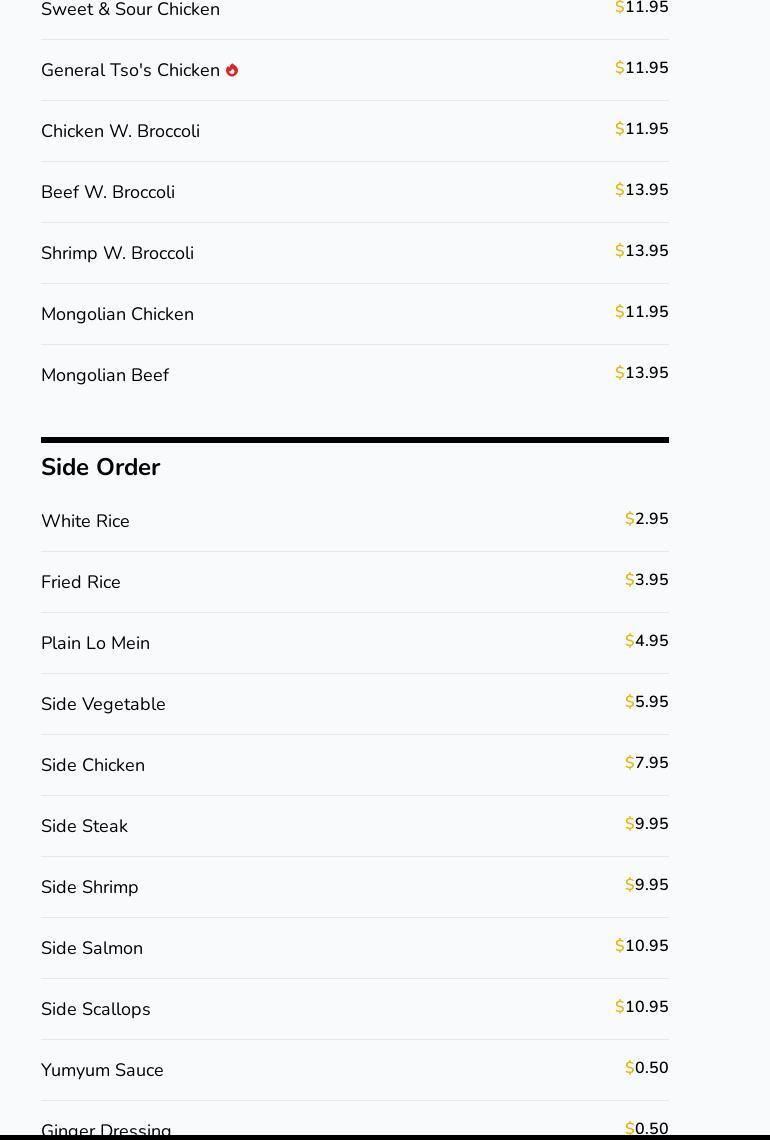Select Side Shrimp from side orders

355,887
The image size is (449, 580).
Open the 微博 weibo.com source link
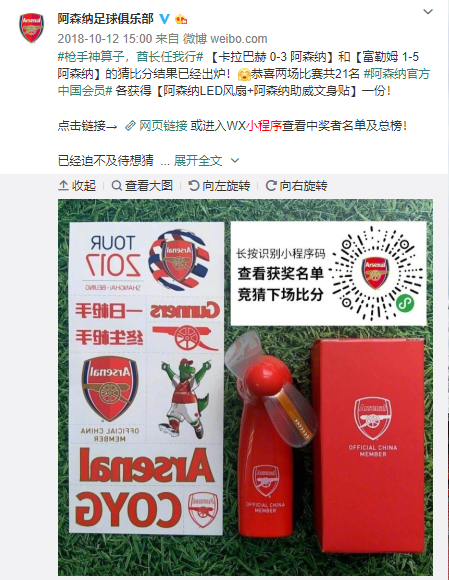click(x=225, y=38)
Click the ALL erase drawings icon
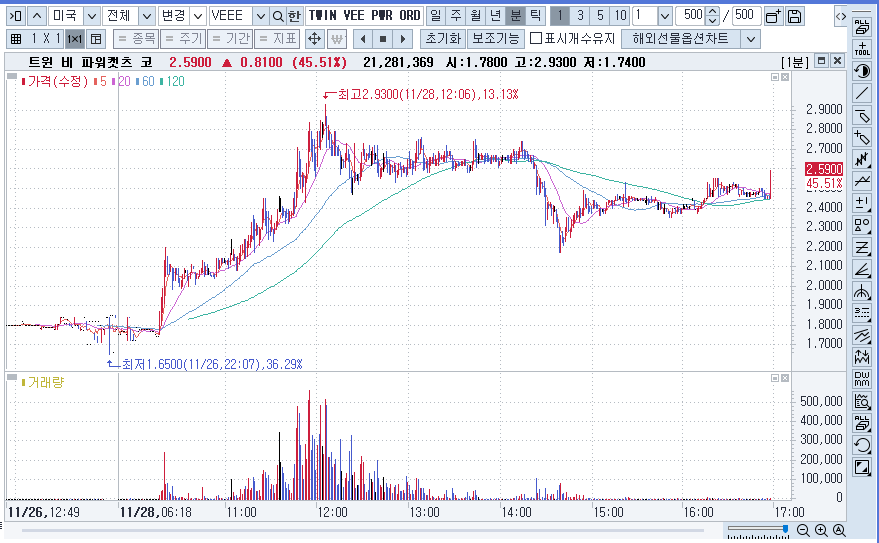 tap(863, 26)
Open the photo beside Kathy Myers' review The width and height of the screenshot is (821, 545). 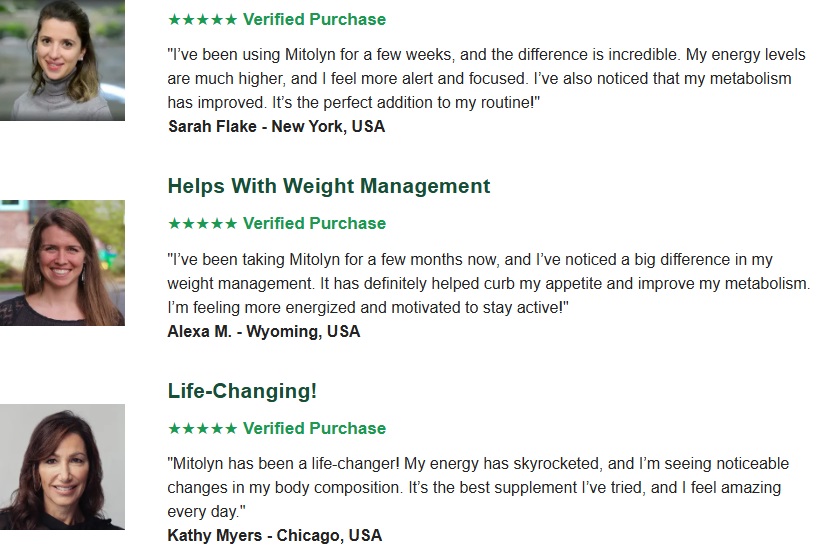62,467
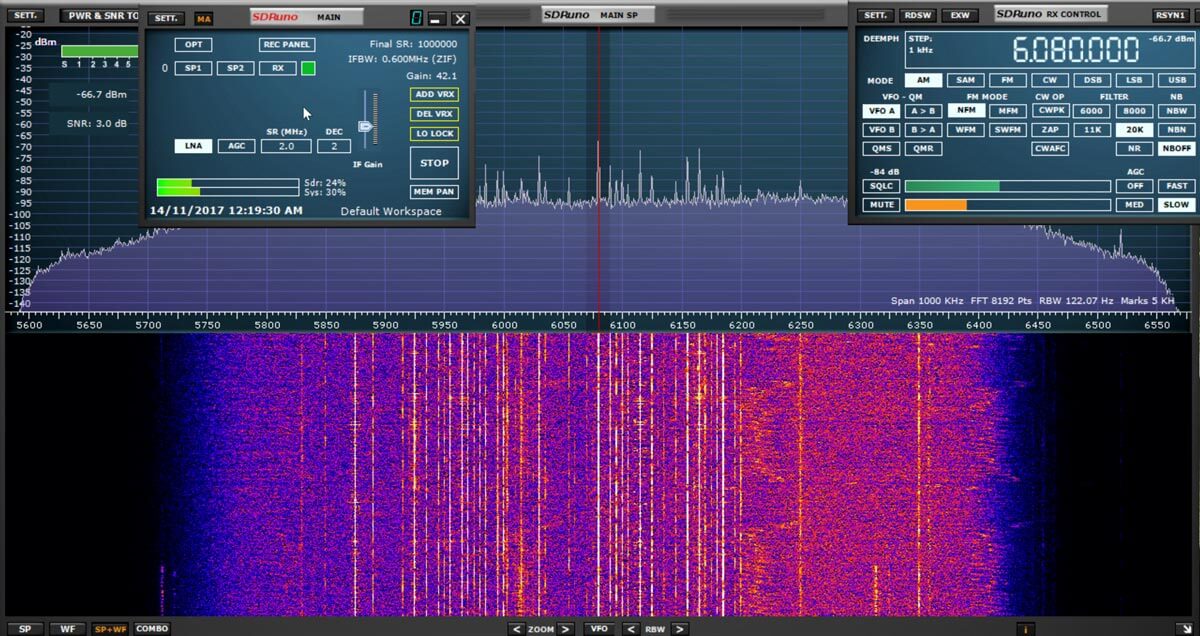Viewport: 1200px width, 636px height.
Task: Toggle the LNA on the MAIN panel
Action: (x=192, y=145)
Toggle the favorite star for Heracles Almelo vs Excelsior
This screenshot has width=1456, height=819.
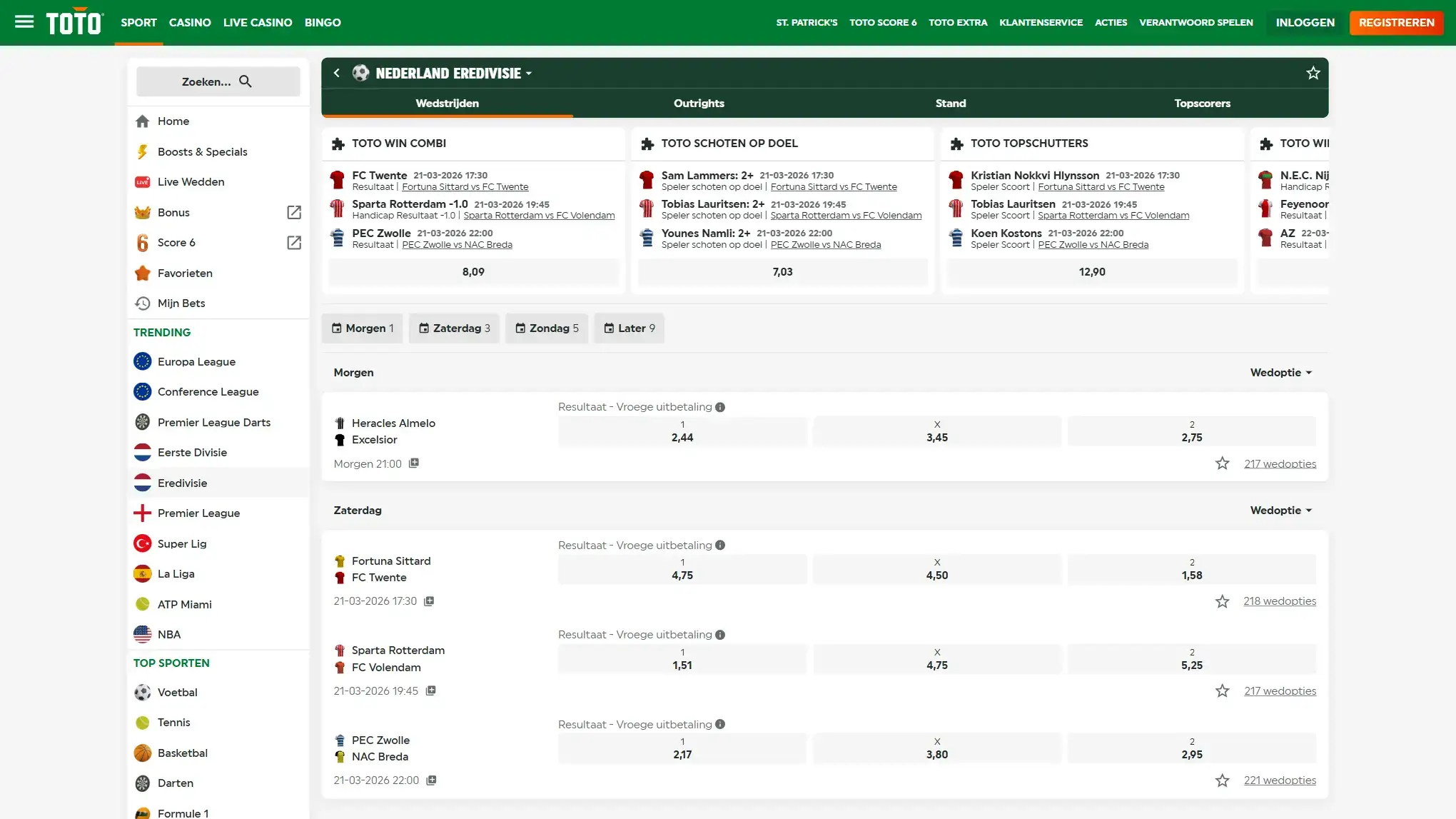click(x=1223, y=463)
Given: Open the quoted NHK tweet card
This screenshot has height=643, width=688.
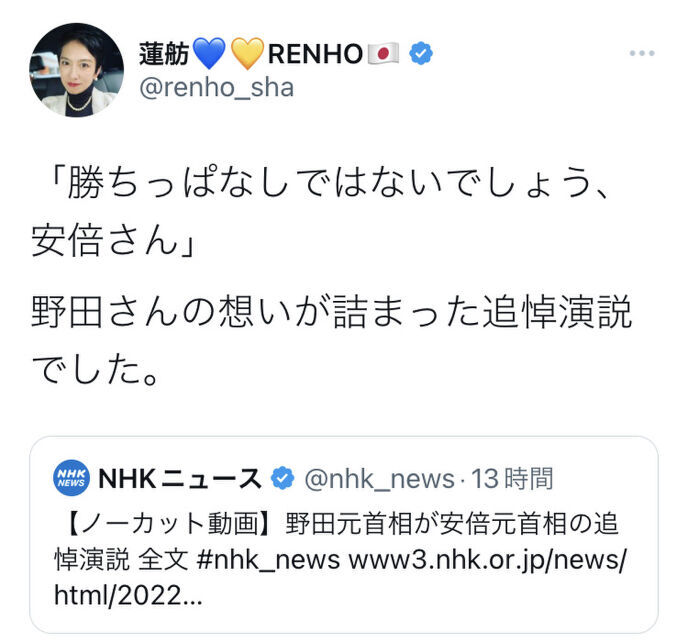Looking at the screenshot, I should point(344,535).
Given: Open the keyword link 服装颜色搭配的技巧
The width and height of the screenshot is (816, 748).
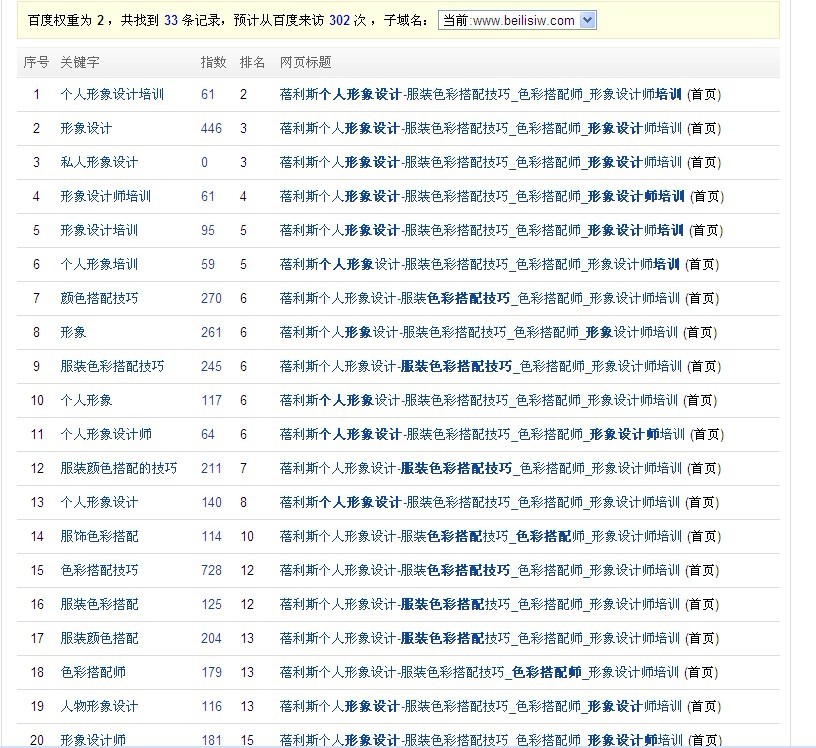Looking at the screenshot, I should pos(118,469).
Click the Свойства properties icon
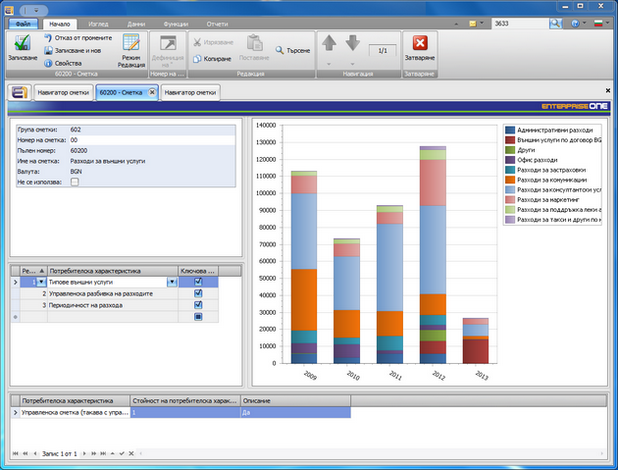 click(x=49, y=62)
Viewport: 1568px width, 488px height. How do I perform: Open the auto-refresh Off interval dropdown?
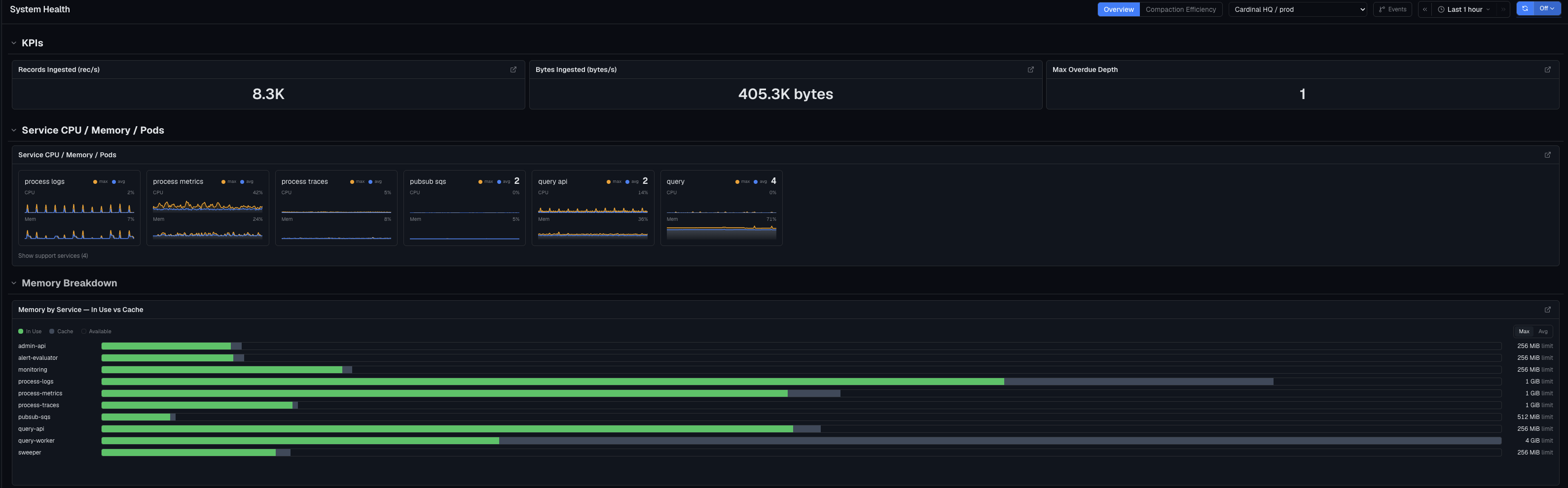click(x=1547, y=9)
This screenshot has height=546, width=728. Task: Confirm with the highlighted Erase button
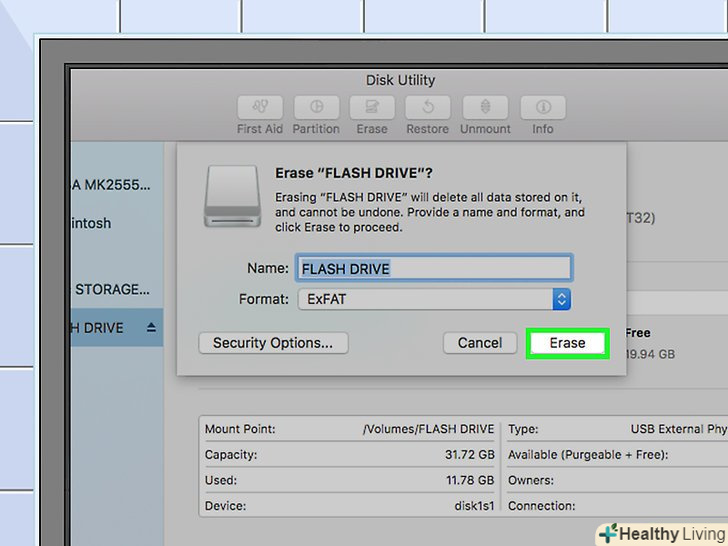567,343
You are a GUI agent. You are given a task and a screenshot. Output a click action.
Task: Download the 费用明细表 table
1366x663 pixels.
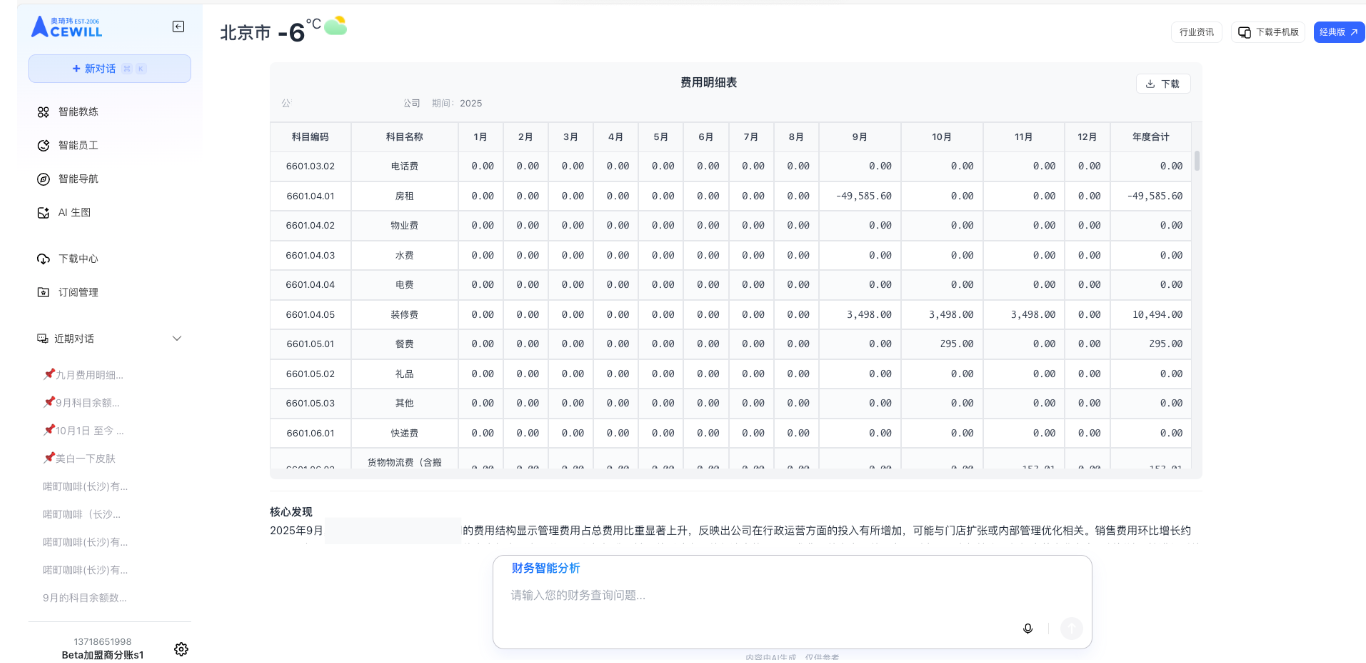tap(1162, 84)
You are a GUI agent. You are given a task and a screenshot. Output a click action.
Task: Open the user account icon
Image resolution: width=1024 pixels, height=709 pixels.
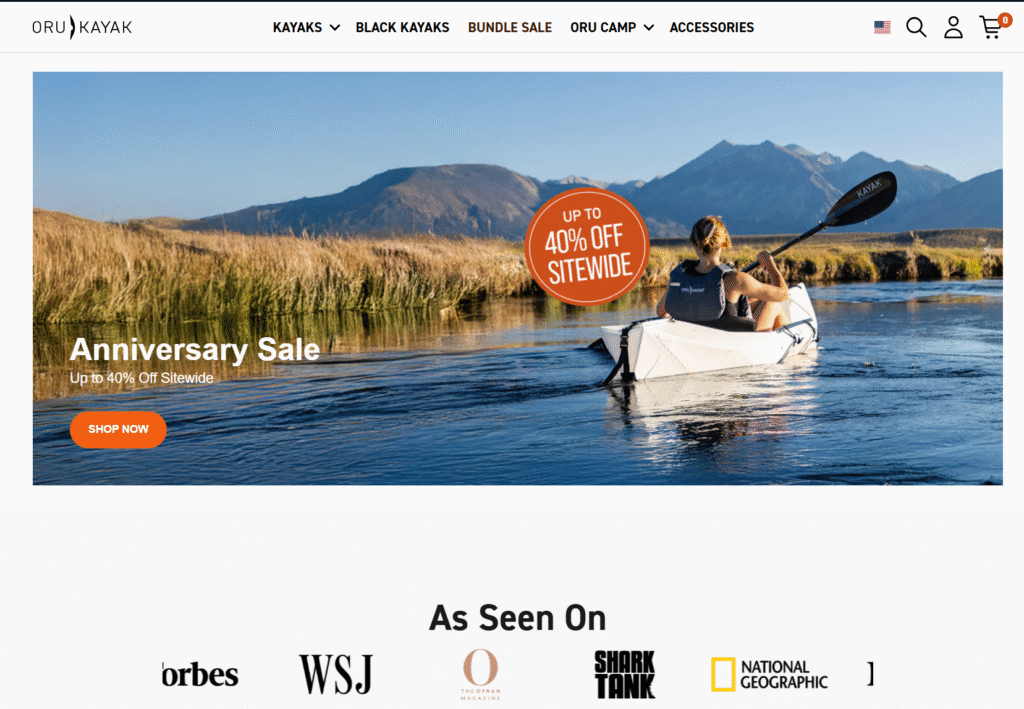953,27
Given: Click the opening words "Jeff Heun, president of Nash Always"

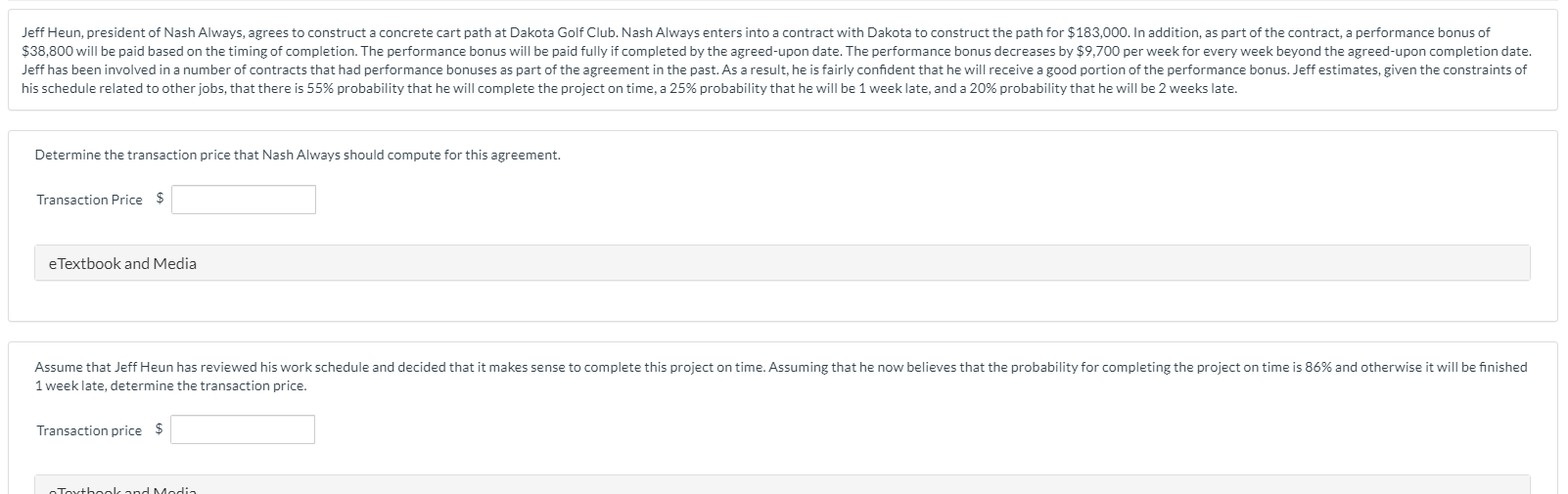Looking at the screenshot, I should click(135, 32).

##########

Please write out, exactly, every line from the line with "The width and height of the screenshot is (816, 748)." through the final line of the data above, leaving out pictures.

The width and height of the screenshot is (816, 748).
Looking at the screenshot, I should pos(118,469).
Click the Свойства properties icon
 click(x=49, y=62)
Viewport: 1568px width, 488px height. How do I perform: Open the auto-refresh Off interval dropdown?
click(x=1547, y=9)
This screenshot has height=546, width=728. Task: Confirm with the highlighted Erase button
567,343
You are a GUI agent. You are given a task and a screenshot. Output a click action.
Task: Download the 费用明细表 table
1366x663 pixels.
tap(1162, 84)
You are a GUI agent. You are given a task and a screenshot. Output a click action.
Task: Open the user account icon
Image resolution: width=1024 pixels, height=709 pixels.
953,27
Given: Click the opening words "Jeff Heun, president of Nash Always"

Looking at the screenshot, I should click(135, 32).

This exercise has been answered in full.